By Scott Pansky
Over the years, I have written several blog posts about Giving Tuesday. This year, I was struck with some different feelings – namely, how nonprofits have struggled of late.
My usual take on this fundraising event:
- It’s become too big, and a must for many nonprofits because the consumer expects it. If nonprofits don’t participate, many ask why? Online campaigns and matching gifts can be a lot of stress on small nonprofits and their staffs. A lot of work must take place before the event for set-up and systems.
- I question why many nonprofits only reach out to their full online donor base during the Giving Tuesday time frame instead of sharing stories year-round. Storytelling is crucial. And if all you see are solicitation messages on and before Giving Tuesday, it doesn’t come across as authentic. Consistent and ongoing storytelling builds personal relationships.
- Thanking donors can do much more than asking for money. Donors want to be appreciated and want to understand where their funds were spent and what impact was made. This responsibility and transparency can go a long way with individual donors, let alone corporations and their team members who use this information for ESG reporting and impact for employee resource groups.
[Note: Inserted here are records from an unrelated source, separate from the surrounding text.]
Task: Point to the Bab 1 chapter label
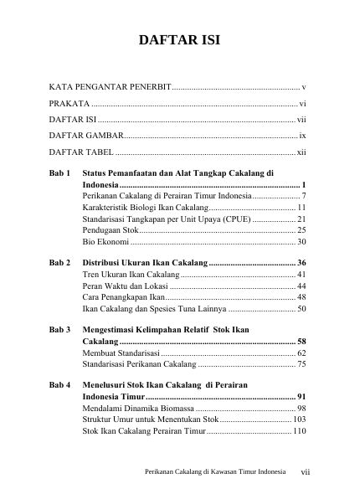tap(58, 172)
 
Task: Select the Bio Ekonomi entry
tap(105, 241)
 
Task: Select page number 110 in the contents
tap(299, 432)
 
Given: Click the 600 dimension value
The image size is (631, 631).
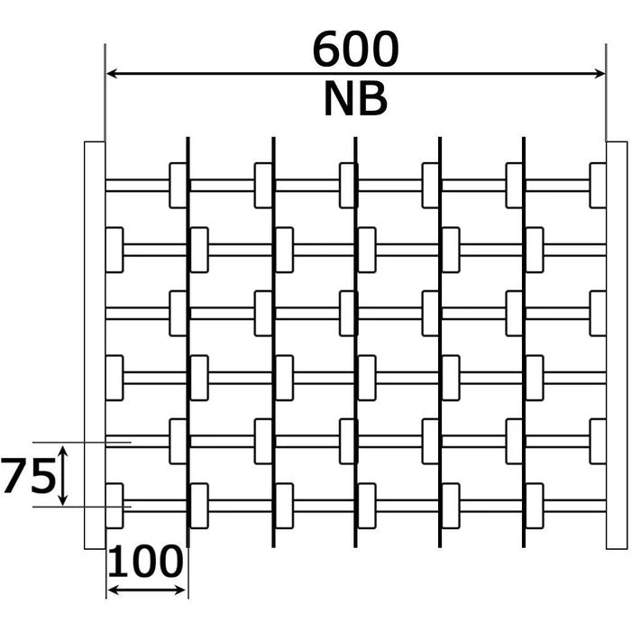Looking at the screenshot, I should [x=355, y=50].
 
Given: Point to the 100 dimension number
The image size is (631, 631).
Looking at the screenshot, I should [x=146, y=563].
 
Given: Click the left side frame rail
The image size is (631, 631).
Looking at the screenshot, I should [x=95, y=344].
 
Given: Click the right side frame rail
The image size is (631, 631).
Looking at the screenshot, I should [x=617, y=344].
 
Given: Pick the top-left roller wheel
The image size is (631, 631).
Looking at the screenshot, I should [x=178, y=186].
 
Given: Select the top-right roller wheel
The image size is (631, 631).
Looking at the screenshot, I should [x=598, y=186].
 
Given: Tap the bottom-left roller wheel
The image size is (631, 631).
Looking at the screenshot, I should [x=114, y=506].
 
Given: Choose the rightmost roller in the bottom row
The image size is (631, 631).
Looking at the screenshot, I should [x=535, y=506].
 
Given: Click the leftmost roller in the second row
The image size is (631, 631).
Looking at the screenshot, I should [x=114, y=250].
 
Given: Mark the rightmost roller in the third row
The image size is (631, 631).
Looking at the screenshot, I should [x=598, y=313].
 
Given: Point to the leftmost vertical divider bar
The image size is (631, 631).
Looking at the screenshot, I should [x=187, y=343].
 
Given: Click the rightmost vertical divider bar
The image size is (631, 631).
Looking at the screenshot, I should [x=524, y=343].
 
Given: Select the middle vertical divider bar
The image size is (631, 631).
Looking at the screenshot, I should [x=355, y=343].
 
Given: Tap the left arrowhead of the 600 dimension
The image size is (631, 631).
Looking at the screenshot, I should [x=112, y=74].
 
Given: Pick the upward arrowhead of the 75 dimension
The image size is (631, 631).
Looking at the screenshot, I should [x=62, y=449].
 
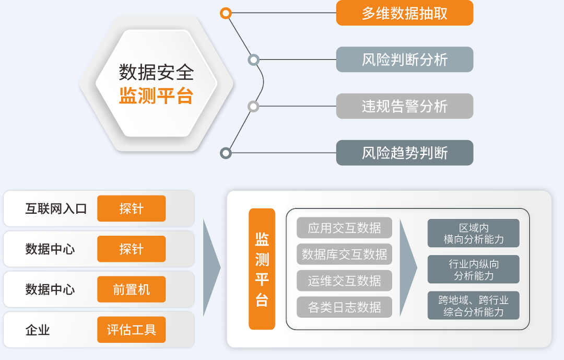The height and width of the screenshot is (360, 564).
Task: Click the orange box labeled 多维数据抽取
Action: [404, 13]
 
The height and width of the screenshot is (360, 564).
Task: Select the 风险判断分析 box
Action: [404, 60]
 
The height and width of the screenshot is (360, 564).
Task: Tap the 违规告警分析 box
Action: [404, 106]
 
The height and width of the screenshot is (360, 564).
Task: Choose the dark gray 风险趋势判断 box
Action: [404, 153]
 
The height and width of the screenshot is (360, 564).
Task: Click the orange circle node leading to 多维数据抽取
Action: [226, 13]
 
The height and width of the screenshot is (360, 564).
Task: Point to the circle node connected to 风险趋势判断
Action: [226, 153]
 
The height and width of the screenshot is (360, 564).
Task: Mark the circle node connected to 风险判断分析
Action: [254, 60]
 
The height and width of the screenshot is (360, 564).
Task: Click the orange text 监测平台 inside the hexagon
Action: [156, 97]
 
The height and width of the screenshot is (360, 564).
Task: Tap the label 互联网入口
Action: [56, 209]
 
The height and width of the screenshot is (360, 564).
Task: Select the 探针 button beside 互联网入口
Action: [131, 208]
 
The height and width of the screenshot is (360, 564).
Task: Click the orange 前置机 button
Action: [131, 289]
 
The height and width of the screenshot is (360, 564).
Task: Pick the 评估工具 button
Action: [131, 330]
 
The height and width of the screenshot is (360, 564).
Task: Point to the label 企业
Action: [38, 330]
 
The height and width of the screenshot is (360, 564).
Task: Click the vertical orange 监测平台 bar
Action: [262, 269]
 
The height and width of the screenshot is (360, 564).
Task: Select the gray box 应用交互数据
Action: [344, 228]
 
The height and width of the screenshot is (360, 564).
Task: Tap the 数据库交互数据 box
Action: [344, 254]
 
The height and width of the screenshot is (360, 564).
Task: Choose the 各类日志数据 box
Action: [344, 307]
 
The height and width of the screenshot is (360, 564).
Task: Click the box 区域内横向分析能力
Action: [473, 233]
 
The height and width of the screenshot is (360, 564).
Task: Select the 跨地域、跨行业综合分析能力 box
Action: [473, 306]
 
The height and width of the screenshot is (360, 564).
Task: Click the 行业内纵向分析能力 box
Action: [473, 269]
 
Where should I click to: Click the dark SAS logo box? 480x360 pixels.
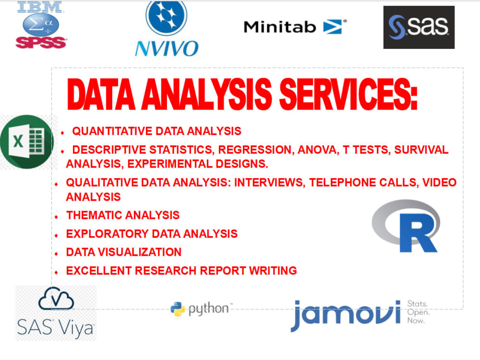[x=419, y=27]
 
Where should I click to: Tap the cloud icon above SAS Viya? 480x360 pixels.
[x=56, y=300]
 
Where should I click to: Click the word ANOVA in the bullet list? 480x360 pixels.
[x=317, y=150]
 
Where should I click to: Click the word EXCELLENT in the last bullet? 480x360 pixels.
[x=98, y=271]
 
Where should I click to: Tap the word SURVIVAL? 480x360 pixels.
[x=421, y=150]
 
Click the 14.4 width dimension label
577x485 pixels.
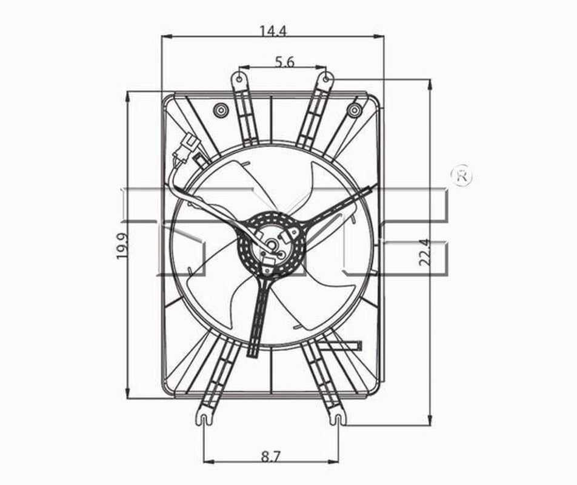pyautogui.click(x=273, y=30)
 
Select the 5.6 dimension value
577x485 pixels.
pyautogui.click(x=284, y=61)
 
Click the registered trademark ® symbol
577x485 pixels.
pyautogui.click(x=462, y=176)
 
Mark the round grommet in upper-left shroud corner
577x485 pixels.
pyautogui.click(x=219, y=110)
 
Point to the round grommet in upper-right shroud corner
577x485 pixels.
pyautogui.click(x=355, y=110)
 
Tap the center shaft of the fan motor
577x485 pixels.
pyautogui.click(x=272, y=246)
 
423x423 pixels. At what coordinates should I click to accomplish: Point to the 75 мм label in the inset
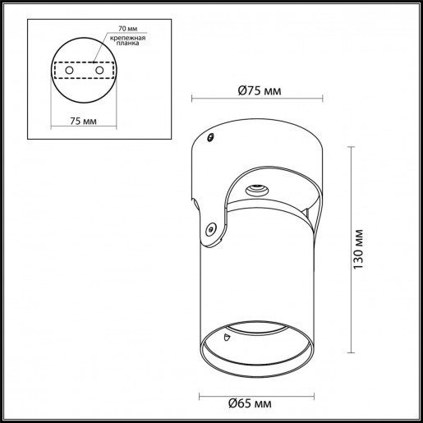tap(82, 122)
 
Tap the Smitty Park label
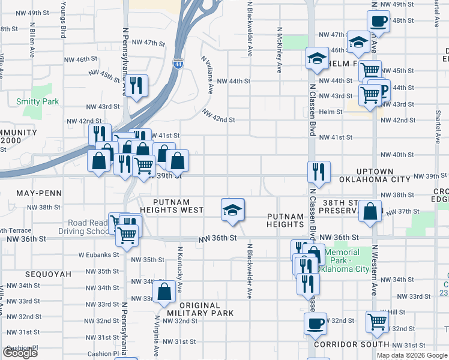[37, 101]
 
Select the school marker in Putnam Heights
[232, 210]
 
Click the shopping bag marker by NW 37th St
[372, 211]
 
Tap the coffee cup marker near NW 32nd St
[315, 325]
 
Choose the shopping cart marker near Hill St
[377, 322]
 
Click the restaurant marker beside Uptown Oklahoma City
[319, 172]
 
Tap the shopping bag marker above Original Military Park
[164, 292]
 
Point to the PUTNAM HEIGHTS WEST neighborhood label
[172, 206]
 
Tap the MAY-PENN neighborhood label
[24, 194]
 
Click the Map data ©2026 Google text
[412, 355]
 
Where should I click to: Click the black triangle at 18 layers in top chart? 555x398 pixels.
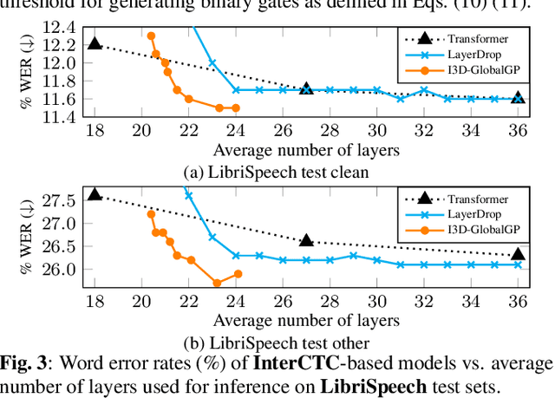click(95, 43)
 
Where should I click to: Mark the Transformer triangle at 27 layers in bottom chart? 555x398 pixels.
click(306, 240)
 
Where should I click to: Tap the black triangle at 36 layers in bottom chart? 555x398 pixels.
click(518, 254)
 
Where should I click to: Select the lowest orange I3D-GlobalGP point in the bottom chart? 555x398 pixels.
click(217, 283)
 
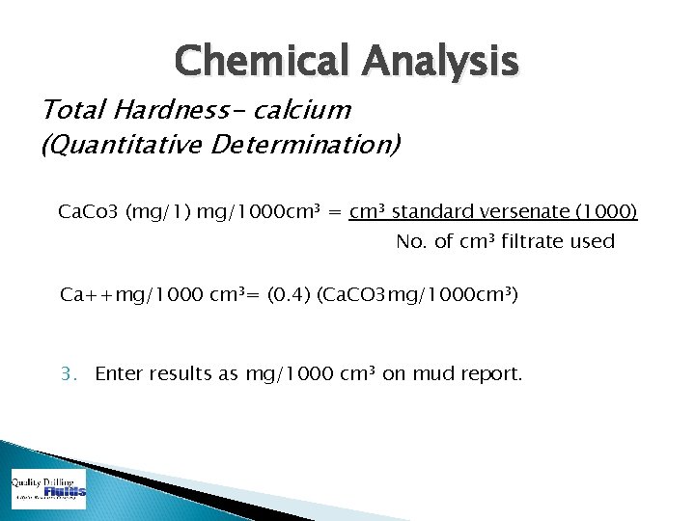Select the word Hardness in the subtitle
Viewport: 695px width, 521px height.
(159, 110)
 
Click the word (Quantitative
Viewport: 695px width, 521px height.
(107, 147)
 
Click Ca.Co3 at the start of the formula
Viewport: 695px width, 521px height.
(91, 210)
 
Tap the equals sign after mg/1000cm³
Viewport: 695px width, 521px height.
(333, 210)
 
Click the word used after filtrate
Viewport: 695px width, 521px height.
(593, 241)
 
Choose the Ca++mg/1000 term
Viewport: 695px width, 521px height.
(132, 293)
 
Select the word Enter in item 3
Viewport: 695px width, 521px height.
(119, 372)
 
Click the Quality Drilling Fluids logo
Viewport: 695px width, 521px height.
(48, 489)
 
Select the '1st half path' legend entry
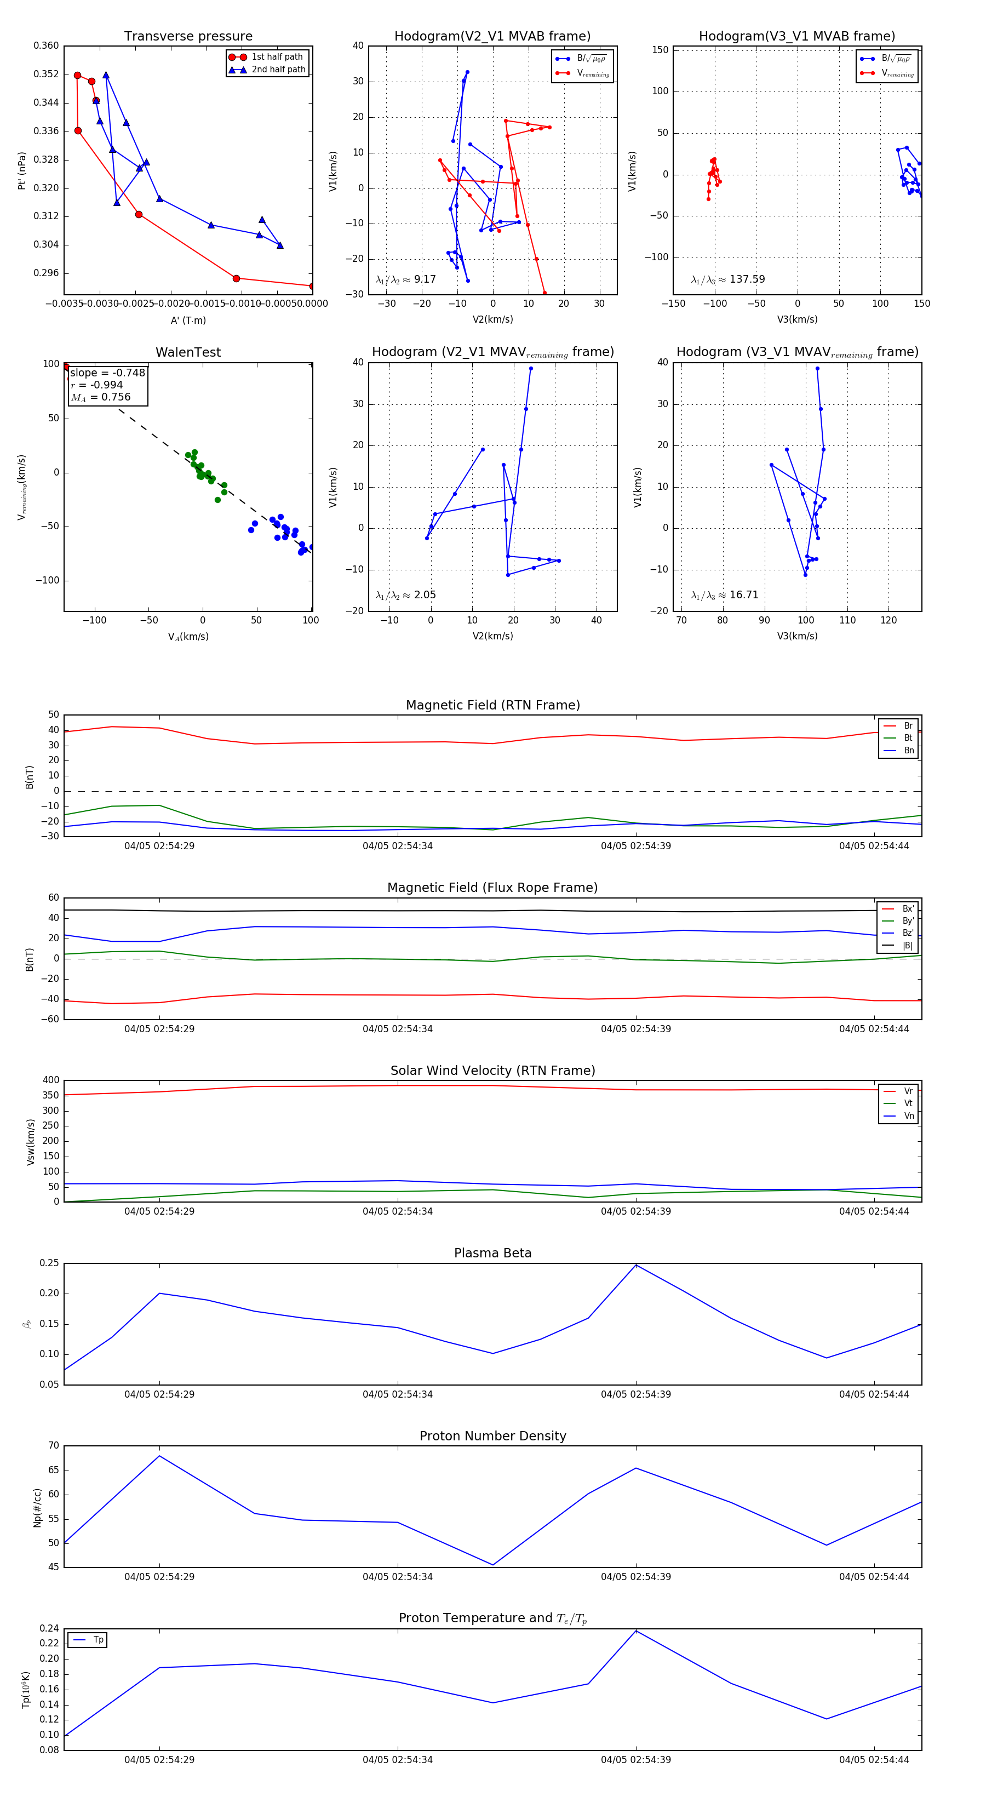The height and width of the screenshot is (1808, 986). pyautogui.click(x=277, y=57)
This allows for deeper engagement over a long period of time, not just on Giving Tuesday.
I still have these thoughts. But this year, I feel the world has changed and nonprofits have paid a significant price.
Nonprofit employees make low salaries on average, yet they work year-round to help others who may not have access to resources, such as food, shelter or education. Homelessness only increases, while access to mental health and medical services wane. Our hospitals are shorthanded and it’s become more difficult to retain staff. Politics here and abroad cause nonprofits to find innovative ways to provide their much-needed services.
Don’t just donate on Giving Tuesday – think about all the issues that matter to you, your family and friends and ask what you can do to make a difference year-round. Is it donating funds to an organization that impacts your family, the community, the country or the climate? Or is it going to a homeless shelter and talking with people who need an ear to listen to them and help them see there is support in the community? Is it adopting a pet to help an animal shelter? Is it starting a recycling program at work or in the community?
Don’t wait for someone else to make a difference this year. Do your research and make the best impact you can make. Then, when Giving Tuesday comes around in 2024, you will have stories to share and can ask your friends, family and associates to help a cause important to you.